Page text:
Hi all, I am currently trying to improve my LSTM model by hyperparameter optimisation (random search). The goal of this LSTM model is to predict if the closing price of the SPY ETF (S&P 500 ETF) will be higher or lower than the current closing price on the next day.
Unfortunately, during the training in the Research.ipynb environment, there is always a disconnect to the server.
Do I have a bug in my code or do I need to upgrade to a paid module to further optimise this LSTM model?
What is your opinion about my model?
I am very grateful for any feedback.
Thank you very much for your help and opinion!
Florian

import pandas as pd

import numpy as np

from keras.layers import LSTM, Dense, Dropout, BatchNormalization

from keras.models import Sequential

from keras.optimizers import Adam

from keras.wrappers.scikit_learn import KerasClassifier

from keras.callbacks import EarlyStopping, History

from sklearn.preprocessing import MinMaxScaler

from sklearn.metrics import precision_score, f1_score, accuracy_score

from sklearn.model_selection import RandomizedSearchCV

from matplotlib import pyplot as plt

 

def create_model(learning_rate=0.0005, lstm1_units=200, lstm2_units=150, lstm3_units=100, dropout_rate=0.5):

    model = Sequential()

    model.add(LSTM(units=lstm1_units, return_sequences=True, input_shape=(features_set.shape[1], 2)))

    model.add(Dropout(dropout_rate))

    model.add(BatchNormalization())

    model.add(LSTM(units=lstm2_units, return_sequences=True))

    model.add(Dropout(dropout_rate))

    model.add(BatchNormalization())

    model.add(LSTM(units=lstm3_units))

    model.add(Dropout(dropout_rate))

    model.add(BatchNormalization())

    model.add(Dense(units=1, activation='sigmoid'))

   

    optimizer = Adam(learning_rate=learning_rate)

    model.compile(optimizer=optimizer, loss='binary_crossentropy', metrics=['accuracy'])

Goal:
Please repeat part of the LSTM forum post above word for word, beginning at the words "Hi all, I am" and stopping after "to the server.".

Recorded information:
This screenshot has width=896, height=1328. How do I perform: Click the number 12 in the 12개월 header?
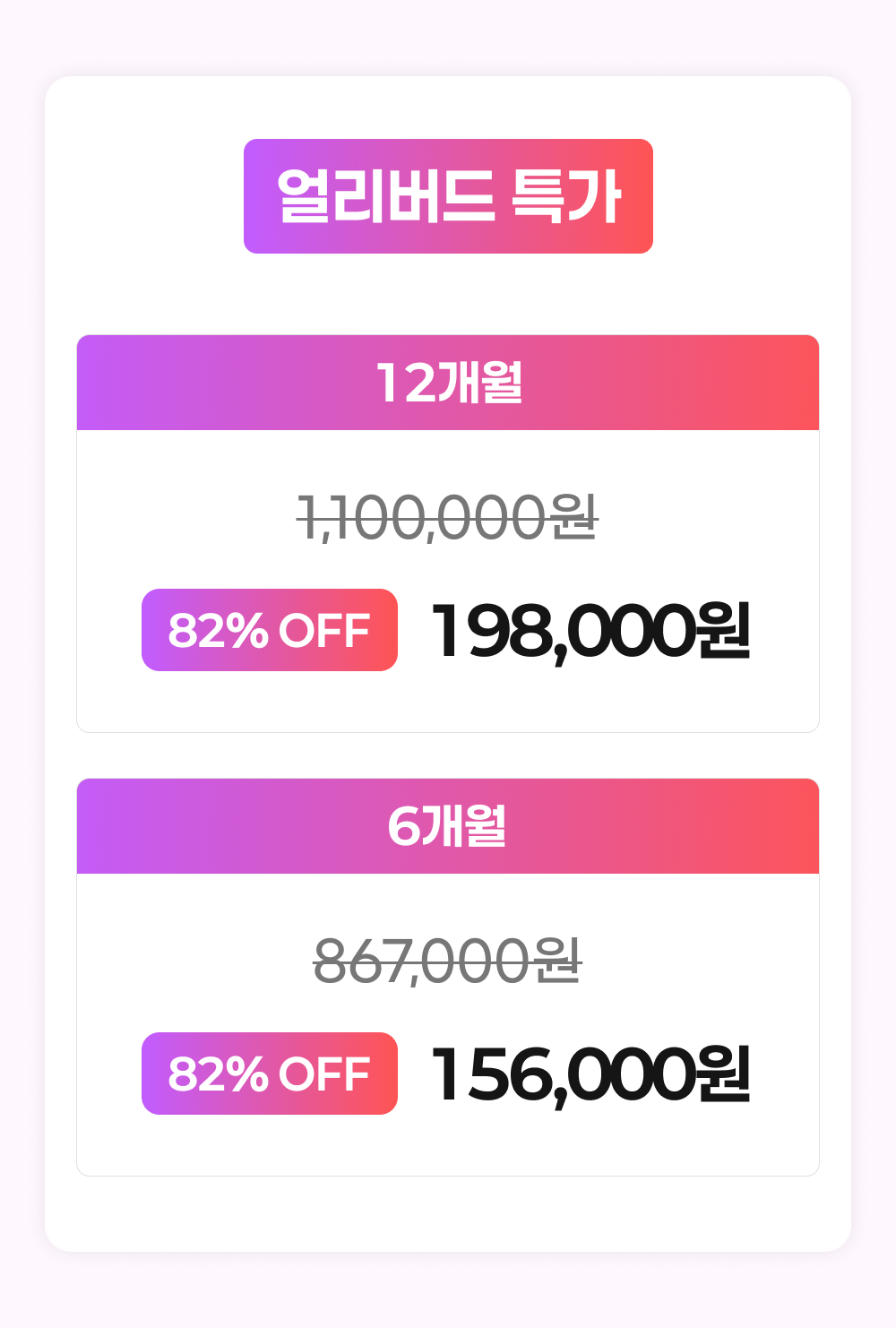pyautogui.click(x=405, y=383)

Response below:
Hi all, I am currently trying to improve my LSTM model by hyperparameter optimisation (random search). The goal of this LSTM model is to predict if the closing price of the SPY ETF (S&P 500 ETF) will be higher or lower than the current closing price on the next day.
Unfortunately, during the training in the Research.ipynb environment, there is always a disconnect to the server.